START Source data

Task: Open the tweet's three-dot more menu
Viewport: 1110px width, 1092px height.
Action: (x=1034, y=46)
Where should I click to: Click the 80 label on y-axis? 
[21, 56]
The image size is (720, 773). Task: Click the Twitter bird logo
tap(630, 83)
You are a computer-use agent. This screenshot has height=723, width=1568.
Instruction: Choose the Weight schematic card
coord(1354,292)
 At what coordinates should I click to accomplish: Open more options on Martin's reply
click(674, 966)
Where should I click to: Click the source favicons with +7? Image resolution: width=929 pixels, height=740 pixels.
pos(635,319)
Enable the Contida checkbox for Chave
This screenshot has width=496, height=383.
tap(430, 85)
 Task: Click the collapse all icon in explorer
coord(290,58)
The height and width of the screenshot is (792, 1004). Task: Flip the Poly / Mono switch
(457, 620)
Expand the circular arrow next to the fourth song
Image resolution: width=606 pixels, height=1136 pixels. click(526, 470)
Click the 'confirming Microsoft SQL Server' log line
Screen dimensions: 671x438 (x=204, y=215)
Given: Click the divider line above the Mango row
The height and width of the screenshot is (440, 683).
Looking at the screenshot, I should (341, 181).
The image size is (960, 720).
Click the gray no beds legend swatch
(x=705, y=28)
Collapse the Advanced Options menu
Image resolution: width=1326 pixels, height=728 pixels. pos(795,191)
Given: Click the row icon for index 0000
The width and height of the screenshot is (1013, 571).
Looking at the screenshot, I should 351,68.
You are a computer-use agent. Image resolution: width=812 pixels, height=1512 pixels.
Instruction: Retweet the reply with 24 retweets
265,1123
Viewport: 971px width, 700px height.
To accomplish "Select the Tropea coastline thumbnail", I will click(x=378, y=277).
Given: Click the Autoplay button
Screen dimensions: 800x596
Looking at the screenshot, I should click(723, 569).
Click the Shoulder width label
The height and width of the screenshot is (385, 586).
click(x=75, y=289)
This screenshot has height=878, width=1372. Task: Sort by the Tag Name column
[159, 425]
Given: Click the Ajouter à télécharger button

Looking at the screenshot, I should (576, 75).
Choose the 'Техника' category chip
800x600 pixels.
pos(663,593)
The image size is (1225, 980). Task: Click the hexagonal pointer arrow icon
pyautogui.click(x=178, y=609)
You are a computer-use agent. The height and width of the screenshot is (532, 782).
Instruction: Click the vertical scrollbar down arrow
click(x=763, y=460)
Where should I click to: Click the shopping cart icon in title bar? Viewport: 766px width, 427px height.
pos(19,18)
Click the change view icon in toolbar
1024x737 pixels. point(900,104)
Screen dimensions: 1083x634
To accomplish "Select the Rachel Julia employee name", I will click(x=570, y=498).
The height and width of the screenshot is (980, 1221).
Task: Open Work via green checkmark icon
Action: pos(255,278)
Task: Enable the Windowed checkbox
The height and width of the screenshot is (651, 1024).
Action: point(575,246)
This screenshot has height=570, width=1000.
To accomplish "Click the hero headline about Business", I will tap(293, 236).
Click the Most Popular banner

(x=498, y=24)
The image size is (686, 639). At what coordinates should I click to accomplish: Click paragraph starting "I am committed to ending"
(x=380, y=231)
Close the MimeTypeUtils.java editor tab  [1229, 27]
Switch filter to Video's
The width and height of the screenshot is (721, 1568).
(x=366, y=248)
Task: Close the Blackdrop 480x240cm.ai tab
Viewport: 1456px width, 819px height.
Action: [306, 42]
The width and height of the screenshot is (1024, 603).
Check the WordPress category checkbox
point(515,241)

END Source data

* **What you need to do**
Begin with the line above that has "Screen dimensions: 800x596" and continue through the line that has "This screenshot has height=570, width=1000.", setting each one down exactly. Stop there.

* **Exercise answer**
Screen dimensions: 800x596
Looking at the screenshot, I should click(723, 569).
Click the Shoulder width label
The height and width of the screenshot is (385, 586).
click(x=75, y=289)
This screenshot has height=878, width=1372. Task: Sort by the Tag Name column
[159, 425]
Given: Click the Ajouter à télécharger button

Looking at the screenshot, I should (576, 75).
Choose the 'Техника' category chip
800x600 pixels.
pos(663,593)
The image size is (1225, 980). Task: Click the hexagonal pointer arrow icon
pyautogui.click(x=178, y=609)
You are a computer-use agent. The height and width of the screenshot is (532, 782).
Instruction: Click the vertical scrollbar down arrow
click(x=763, y=460)
Where should I click to: Click the shopping cart icon in title bar? Viewport: 766px width, 427px height.
pos(19,18)
Click the change view icon in toolbar
1024x737 pixels. point(900,104)
Screen dimensions: 1083x634
To accomplish "Select the Rachel Julia employee name", I will click(x=570, y=498).
The height and width of the screenshot is (980, 1221).
Task: Open Work via green checkmark icon
Action: pos(255,278)
Task: Enable the Windowed checkbox
The height and width of the screenshot is (651, 1024).
Action: point(575,246)
This screenshot has height=570, width=1000.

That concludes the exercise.